When QPR youngster Reece Grego-Cox came off the bench to make his Premier League debut against Spurs in March, there was one man watching from the South Africa Road stand who was nearly as proud as as the Ireland Under-19 international’s parents.

Kevin Gallen coached Grego-Cox in his first training session at the club and was quick to tell the powers that be that he should be signed.

Gallen said: “I was coaching the Under-14s at QPR. Terry O’Sullivan, who was the scout then ,brought Reece in during the summer for a training session and I said, ‘he’s all right, him’.
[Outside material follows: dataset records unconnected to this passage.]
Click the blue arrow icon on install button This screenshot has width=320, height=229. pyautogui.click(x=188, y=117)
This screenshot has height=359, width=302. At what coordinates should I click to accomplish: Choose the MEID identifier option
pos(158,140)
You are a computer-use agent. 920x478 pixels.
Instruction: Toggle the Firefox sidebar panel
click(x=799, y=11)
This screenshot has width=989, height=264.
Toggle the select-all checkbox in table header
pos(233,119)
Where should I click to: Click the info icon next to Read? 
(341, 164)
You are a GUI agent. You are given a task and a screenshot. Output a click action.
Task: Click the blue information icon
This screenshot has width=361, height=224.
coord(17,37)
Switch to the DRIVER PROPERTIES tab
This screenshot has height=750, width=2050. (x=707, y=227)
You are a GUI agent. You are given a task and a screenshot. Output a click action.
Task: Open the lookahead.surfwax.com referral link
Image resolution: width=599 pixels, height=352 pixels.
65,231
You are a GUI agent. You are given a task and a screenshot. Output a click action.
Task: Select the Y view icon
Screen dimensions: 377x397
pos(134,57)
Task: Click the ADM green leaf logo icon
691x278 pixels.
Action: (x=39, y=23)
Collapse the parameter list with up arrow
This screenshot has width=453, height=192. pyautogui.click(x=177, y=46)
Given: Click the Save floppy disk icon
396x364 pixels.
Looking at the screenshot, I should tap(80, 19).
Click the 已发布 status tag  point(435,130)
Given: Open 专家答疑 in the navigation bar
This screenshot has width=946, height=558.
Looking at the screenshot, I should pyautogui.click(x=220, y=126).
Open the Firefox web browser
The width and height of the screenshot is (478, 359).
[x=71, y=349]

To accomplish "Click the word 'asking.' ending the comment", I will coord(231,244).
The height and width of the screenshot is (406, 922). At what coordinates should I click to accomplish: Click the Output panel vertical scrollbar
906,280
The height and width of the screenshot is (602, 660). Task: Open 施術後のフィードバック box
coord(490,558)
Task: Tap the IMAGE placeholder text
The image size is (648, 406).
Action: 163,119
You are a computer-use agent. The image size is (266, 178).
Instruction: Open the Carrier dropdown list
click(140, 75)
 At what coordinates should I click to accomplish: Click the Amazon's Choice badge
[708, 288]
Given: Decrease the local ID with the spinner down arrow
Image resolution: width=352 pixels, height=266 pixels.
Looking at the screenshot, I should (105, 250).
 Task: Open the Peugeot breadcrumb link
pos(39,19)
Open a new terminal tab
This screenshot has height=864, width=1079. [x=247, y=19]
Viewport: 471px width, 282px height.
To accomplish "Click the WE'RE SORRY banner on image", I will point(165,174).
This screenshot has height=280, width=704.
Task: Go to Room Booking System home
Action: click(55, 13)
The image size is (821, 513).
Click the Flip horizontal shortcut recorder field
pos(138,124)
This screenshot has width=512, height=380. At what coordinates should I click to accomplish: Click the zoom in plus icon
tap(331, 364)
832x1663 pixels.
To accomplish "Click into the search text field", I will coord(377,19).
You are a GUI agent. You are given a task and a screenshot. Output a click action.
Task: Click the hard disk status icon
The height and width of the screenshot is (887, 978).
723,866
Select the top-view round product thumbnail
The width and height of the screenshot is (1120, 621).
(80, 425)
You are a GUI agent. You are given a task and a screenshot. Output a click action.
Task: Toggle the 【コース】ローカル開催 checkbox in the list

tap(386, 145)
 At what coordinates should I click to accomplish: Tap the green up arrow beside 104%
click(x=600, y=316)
“Then he played in a game and after the first half I said ‘we’ve got to sign him’. He wasn’t brilliant but he was better than what we had. He can score a goal and he works, he runs his nuts off.

“He has been at Brentford who had released him and I think he was a bit disillusioned and obviously it had knocked his confidence.

“He kept training and playing for us until around November or December and I kept saying to Terry, ‘look, you’ve got to sign him’.

“I remember we played against Arsenal Under-14s and he scored two goals. We beat them 3-2 at Harlington and after I was saying: ‘Terry, come on, get him signed. If QPR don’t sign him then someone else will, you need to get him now!’

“He was a good player who was doing well and he was enjoying it.

“Fitzroy Simpson was the manager at the time and I was the assistant and I just kept saying that Reece could score and he could play wide on the right or as a striker.

“They finally signed him. He used to get frustrated a lot. There was a couple of times I pulled him when he was playing for the Under-15s and Under-16s because he would go around sulking.

“I used to tell him that if he was sulking I’d be taking him off. He would get frustrated if he wasn’t getting the better of a full back or a centre half.

“I told him he was no good to me if he was just going to sulk and give up – carry on like that and I’m taking you off.

“But the two things Reece has got is that he can score a goal and he will run all day long.

“He’s a good lad really and he listens. He gets frustrated when things aren’t going his way but he will get better with that with age.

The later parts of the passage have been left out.